• Listed entries
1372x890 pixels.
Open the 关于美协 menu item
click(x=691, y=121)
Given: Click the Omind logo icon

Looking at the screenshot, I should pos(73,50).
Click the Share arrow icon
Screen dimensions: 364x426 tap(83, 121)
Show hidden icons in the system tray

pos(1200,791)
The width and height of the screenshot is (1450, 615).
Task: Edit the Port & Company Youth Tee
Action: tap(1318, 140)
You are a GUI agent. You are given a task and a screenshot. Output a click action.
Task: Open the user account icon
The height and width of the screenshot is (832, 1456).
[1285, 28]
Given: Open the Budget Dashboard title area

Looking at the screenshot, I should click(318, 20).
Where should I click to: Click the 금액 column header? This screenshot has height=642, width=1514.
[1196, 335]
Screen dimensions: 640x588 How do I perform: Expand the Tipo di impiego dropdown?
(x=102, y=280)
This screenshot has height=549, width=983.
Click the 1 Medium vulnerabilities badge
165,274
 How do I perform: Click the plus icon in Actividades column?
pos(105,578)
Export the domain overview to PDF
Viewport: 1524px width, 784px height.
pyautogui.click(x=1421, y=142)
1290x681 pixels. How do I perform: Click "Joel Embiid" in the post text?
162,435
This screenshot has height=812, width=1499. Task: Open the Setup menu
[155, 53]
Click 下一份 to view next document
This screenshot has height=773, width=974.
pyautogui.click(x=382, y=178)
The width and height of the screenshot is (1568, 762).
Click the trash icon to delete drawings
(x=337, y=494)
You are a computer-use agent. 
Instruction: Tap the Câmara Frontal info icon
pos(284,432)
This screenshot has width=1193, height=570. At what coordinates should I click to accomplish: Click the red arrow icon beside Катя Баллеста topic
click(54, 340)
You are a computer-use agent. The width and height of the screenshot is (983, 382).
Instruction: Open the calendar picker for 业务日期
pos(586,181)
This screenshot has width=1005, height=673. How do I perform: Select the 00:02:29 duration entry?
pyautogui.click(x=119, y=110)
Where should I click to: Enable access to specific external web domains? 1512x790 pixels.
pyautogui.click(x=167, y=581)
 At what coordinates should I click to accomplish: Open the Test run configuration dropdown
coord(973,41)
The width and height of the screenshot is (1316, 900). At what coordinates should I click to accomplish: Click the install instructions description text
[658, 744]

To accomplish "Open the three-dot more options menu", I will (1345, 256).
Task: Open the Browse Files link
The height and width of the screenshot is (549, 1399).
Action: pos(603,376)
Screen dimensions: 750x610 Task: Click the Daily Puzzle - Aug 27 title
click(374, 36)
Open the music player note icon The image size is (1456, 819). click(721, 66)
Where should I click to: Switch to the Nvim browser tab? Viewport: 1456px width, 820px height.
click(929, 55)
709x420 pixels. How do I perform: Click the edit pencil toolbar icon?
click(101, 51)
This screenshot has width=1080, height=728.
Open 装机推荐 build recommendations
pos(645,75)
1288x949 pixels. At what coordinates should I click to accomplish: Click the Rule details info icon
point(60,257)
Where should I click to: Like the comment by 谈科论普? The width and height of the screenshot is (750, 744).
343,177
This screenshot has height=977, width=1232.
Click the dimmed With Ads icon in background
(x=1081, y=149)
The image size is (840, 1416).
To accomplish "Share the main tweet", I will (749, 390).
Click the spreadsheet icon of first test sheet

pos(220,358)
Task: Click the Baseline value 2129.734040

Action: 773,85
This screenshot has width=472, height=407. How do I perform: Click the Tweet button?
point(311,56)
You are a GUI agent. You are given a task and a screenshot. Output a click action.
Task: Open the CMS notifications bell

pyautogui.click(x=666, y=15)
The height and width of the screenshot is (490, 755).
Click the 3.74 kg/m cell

• Written problem
Please repeat the rows beginning at the line that has "This screenshot has height=549, width=983." and stopping after the line that has "click(374, 36)", substituting "Upload Files" for "Browse Files" and changing nothing else.

• Solution for this problem
This screenshot has height=549, width=983.
Click the 1 Medium vulnerabilities badge
165,274
 How do I perform: Click the plus icon in Actividades column?
pos(105,578)
Export the domain overview to PDF
Viewport: 1524px width, 784px height.
pyautogui.click(x=1421, y=142)
1290x681 pixels. How do I perform: Click "Joel Embiid" in the post text?
162,435
This screenshot has height=812, width=1499. Task: Open the Setup menu
[155, 53]
Click 下一份 to view next document
This screenshot has height=773, width=974.
pyautogui.click(x=382, y=178)
The width and height of the screenshot is (1568, 762).
Click the trash icon to delete drawings
(x=337, y=494)
You are a computer-use agent. 
Instruction: Tap the Câmara Frontal info icon
pos(284,432)
This screenshot has width=1193, height=570. At what coordinates should I click to accomplish: Click the red arrow icon beside Катя Баллеста topic
click(54, 340)
You are a computer-use agent. The width and height of the screenshot is (983, 382).
Instruction: Open the calendar picker for 业务日期
pos(586,181)
This screenshot has width=1005, height=673. How do I perform: Select the 00:02:29 duration entry?
pyautogui.click(x=119, y=110)
Where should I click to: Enable access to specific external web domains? 1512x790 pixels.
pyautogui.click(x=167, y=581)
 At what coordinates should I click to accomplish: Open the Test run configuration dropdown
coord(973,41)
The width and height of the screenshot is (1316, 900). At what coordinates should I click to accomplish: Click the install instructions description text
[658, 744]

To accomplish "Open the three-dot more options menu", I will (1345, 256).
Task: Open the Upload Files link
The height and width of the screenshot is (549, 1399).
Action: pos(603,376)
Screen dimensions: 750x610 Task: Click the Daily Puzzle - Aug 27 title
click(374, 36)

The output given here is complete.